Cyndi Lauper was preceded onstage by a brief video that zipped through her career, which she drily declared was just in case someone was at the gig by mistake. It’s tempting to wonder what an unexpected visitor might have made of this farewell tour, given it shifted from Rabbie Burns mentions to gestures of support for the LGBT+ community, wig changes and, at one point, Lauper climbing up from a trap door wrapped in what looked like percussive body armour.
It was certainly never a dull evening, right from the familiar bounce of “She Bop” to kick things off. It offered an early chance for the crowd to get on their feet, with plenty wearing bright red wigs that are sold to raise funds for her charitable foundation to support young girls.
Lauper herself is now 71, which is why she has decided to wrap up this stage of her career, embarking on a first arena tour since her 1980s chart heights. It was evidently those hits, and the chance to say goodbye, that lured in a hefty Glasgow crowd, given a somewhat static response to lesser known tracks.
Never mind the age though, because onstage there was still plenty of in your face energy and considerable chatter from Lauper. Her voice, thankfully, sounded fine, given a shaky Glastonbury set last year. Here it was punchy, delivering a suitable wallop to “Money Changes Everything”, but also sweetly tender, as on the stripped back “Sally’s Pigeons” and a snippet of “Wild Mountain Thyme” weaved into “Fearless”.
She was backed by a seven-piece band, all wearing half and half black and white outfits that suggested they’d arrived at the gig fresh from a bank job with Batman villain Two Face. Lauper’s own outfits changed several times, from a more glamourous black dress to a frilled design in eye bleedingly vibrant red and yellow. At one point, she quipped she was trying to avoid showing too much, because “what do you think this is, Doja Cat?” and the whole gig was filled with things happening – costume changes, a video skit, confetti.
That Doja Cat reference was the most modern thing about the night. Lauper’s material was at times so rooted in the decade of origin it couldn’t help but feel dated, perhaps unsurprisingly on a tune like “The Goonies ‘R’ Good Enough", which soundtracked such a ubiquitous slice of 80s film cinema but felt flighty here.

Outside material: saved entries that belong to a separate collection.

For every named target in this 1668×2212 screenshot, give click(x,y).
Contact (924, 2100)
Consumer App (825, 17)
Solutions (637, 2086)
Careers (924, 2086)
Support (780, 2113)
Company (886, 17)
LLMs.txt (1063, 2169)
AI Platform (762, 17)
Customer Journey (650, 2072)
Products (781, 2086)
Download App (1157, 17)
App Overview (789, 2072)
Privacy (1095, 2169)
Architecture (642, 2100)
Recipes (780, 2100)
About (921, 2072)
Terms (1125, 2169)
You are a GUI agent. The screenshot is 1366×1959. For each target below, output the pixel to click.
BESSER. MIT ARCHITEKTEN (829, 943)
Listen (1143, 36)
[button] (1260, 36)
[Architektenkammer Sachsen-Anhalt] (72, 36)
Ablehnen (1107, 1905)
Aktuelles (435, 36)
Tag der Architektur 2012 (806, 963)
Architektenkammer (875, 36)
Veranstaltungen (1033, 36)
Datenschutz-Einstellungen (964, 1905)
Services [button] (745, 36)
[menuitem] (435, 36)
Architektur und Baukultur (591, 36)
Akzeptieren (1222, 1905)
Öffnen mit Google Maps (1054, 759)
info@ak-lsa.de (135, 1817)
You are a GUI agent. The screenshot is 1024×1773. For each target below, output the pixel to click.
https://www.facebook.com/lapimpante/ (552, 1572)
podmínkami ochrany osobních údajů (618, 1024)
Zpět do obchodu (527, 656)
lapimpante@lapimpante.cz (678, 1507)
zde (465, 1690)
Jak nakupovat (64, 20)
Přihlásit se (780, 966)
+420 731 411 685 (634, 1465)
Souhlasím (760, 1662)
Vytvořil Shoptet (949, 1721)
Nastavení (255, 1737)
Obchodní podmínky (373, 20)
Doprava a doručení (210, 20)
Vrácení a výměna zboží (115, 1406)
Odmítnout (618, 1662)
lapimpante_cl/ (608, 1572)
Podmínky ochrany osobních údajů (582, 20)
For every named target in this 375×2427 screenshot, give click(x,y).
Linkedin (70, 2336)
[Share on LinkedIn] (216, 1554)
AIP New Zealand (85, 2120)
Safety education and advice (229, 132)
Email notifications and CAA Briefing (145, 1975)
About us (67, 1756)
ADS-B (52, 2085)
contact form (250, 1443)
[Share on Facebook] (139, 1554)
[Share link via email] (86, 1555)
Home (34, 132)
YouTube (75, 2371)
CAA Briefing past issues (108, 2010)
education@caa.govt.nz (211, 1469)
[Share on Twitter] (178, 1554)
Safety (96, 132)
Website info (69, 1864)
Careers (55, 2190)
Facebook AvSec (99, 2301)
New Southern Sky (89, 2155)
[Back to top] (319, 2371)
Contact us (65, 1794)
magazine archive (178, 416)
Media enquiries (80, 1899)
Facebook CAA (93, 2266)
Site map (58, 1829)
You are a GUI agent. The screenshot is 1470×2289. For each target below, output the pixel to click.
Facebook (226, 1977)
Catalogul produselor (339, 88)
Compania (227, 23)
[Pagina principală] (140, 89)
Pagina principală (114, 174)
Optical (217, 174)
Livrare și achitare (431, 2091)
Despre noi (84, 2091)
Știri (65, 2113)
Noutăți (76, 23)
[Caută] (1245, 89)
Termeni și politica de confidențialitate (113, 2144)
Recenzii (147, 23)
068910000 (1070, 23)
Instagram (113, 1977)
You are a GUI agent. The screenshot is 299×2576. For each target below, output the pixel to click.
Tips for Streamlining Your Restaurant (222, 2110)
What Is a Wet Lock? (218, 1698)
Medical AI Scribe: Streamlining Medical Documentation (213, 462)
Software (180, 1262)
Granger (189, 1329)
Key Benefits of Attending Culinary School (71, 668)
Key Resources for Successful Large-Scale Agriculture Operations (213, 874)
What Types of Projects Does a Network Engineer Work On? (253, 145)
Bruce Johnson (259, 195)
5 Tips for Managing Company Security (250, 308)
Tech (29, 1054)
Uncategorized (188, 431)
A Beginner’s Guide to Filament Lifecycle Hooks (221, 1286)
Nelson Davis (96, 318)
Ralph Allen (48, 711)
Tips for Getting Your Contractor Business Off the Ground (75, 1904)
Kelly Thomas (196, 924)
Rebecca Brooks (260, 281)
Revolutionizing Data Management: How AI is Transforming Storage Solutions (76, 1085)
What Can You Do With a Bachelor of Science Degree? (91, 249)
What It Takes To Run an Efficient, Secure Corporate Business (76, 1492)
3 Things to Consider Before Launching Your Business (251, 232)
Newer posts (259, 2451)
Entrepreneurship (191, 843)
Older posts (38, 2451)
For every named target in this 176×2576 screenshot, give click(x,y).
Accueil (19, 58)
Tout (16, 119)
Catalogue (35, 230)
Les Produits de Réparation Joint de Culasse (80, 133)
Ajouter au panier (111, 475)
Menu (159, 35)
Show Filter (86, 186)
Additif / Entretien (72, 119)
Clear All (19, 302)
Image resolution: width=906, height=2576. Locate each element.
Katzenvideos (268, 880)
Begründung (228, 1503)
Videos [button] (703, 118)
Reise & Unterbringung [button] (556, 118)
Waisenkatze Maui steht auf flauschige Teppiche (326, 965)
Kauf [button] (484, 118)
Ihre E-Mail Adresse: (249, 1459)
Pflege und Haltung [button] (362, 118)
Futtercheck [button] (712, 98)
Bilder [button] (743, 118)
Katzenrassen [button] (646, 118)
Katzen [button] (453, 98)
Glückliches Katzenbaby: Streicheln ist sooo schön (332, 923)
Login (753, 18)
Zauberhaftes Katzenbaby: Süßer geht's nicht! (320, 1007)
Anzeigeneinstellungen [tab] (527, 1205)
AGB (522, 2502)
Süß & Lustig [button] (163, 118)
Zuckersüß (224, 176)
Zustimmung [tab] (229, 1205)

However it was true of later work too, as “Sisters of Avalon” stuck too firmly, and too bombastically, to the middle of the road and the ballad “Who Let in the Rain”, was, pardon the pun, a bit of a wash. If material was mixed then Lauper herself was a joy to watch. She cavorted onstage and ran through anecdotes and jokes like a buzzsaw, and even among the slick trappings of an arena gig there was a sense you couldn’t be certain what she would do next.
Such a personality kept everything ticking over, aided by some tunes that did connect, like a rockabilly tinged cover of Wanda Jackson’s “Funnel of Love” and the robust AOR of “I Drove All Night”, to which she joked about her parallel parking skills afterward.
Then came the big hits, satisfying the nostalgia fix some were clearly seeking. Yet as a rainbow flag wafted over her during “True Colours”, or she slipped in a line about women’s rights to the show closing cheer of “Girls Just Wanna Have Fun”, it felt like her best songs have more relevance than ever. Best of all was “Time after Time”, accompanied by a sea of lit mobile phones, a touching heart-tugger underneath the evening chaotic vibe.
How to sum Lauper up to that imaginary outsider, then? As a one-off, right down to her closing words at this alleged farewell show – that she’d see us again next year.